Die Daten zu den Schweizer Uhrenexporten nutzen den Titeln von Swatch und Richemont am Dienstag nicht viel. Waren die Aktien vorbörslich noch stark gefragt, rangieren sie im frühen Handel auf den hintersten Plätzen im SMI.
21.08.2018 10:04

Gegen 9.20 Uhr stehen Swatch 1,1 Prozent tiefer auf 424,60 Franken und Richemont büssen 0,6 Prozent auf 84,70 Franken ein. Mit dem Schweizer Leitindex SMI geht es derweil um 0,17 Prozent nach unten.

Die Uhrenexporte kletterten im Juli um 6,6 Prozent auf 1,82 Milliarden Franken. Damit verlangsamte sich das Wachstum aber im Vergleich zum Juni (+11,8 Prozent). Die ZKB hat diese Verlangsamung vor dem Hintergrund der höheren Vorjahresbasis erwartet.

Kumuliert von Januar bis Juli betrage das Wachstum aber starke 10,5 Prozent, so die Experten.
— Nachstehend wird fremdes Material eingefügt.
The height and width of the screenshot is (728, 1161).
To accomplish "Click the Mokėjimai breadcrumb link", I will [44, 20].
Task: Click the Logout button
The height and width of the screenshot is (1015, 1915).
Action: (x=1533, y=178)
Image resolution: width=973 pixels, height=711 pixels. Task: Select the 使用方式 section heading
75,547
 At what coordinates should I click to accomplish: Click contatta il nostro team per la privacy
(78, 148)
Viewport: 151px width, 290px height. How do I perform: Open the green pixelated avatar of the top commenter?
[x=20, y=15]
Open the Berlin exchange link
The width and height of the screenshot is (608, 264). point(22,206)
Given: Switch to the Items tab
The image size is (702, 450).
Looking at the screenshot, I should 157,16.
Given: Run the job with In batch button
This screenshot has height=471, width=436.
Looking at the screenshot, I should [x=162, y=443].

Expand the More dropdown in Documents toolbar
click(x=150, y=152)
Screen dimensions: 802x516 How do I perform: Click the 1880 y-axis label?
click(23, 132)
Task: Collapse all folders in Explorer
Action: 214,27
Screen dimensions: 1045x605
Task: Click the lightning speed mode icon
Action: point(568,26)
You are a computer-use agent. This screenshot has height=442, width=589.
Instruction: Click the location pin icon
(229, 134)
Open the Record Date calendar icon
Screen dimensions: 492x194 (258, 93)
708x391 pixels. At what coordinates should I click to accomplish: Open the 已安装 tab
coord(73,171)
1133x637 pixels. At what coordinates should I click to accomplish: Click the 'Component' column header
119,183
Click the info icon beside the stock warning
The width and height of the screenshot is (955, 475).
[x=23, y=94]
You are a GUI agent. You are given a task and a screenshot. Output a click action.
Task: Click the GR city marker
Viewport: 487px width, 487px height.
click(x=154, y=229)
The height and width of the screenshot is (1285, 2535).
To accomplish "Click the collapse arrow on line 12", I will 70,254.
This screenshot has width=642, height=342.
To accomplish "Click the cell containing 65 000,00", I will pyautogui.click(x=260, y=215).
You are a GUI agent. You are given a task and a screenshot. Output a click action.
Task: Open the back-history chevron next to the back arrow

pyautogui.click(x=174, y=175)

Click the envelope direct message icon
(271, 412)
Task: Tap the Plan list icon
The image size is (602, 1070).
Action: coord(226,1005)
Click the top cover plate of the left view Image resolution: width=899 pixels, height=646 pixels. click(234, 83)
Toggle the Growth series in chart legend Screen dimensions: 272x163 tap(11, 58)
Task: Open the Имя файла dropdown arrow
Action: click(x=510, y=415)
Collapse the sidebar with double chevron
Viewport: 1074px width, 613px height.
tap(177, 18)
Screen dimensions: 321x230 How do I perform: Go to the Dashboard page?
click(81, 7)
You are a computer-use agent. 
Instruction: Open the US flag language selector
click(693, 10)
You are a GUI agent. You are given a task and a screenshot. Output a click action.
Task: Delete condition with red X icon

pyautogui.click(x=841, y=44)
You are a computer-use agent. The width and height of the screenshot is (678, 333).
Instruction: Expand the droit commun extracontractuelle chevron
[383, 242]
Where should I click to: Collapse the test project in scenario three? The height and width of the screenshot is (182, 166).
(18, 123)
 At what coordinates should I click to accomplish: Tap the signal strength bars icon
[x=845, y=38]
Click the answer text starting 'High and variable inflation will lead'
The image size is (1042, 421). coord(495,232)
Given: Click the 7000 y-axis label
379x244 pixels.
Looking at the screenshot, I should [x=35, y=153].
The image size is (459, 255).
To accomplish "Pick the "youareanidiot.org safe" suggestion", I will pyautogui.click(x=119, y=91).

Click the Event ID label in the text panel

Wie üblich dürfe ein einzelner Monat nicht überbewertet werden, aber immerhin sei der Monat Juli zusammen mit Juni der drittwichtigste Monat des Jahres, stricht die ZKB hervor.

Wegen der Handelskonflikte bestehen Bedenken im Markt, dass sich das Wachstum der Schweizer Uhrenexporte im zweiten Halbjahr 2018 nicht nur wegen der hohen Vergleichsbasis aus dem Vorjahr stark abflachen könnte. Zumindest der Juli kann diese Bedenken entkräften, urteilt die ZKB.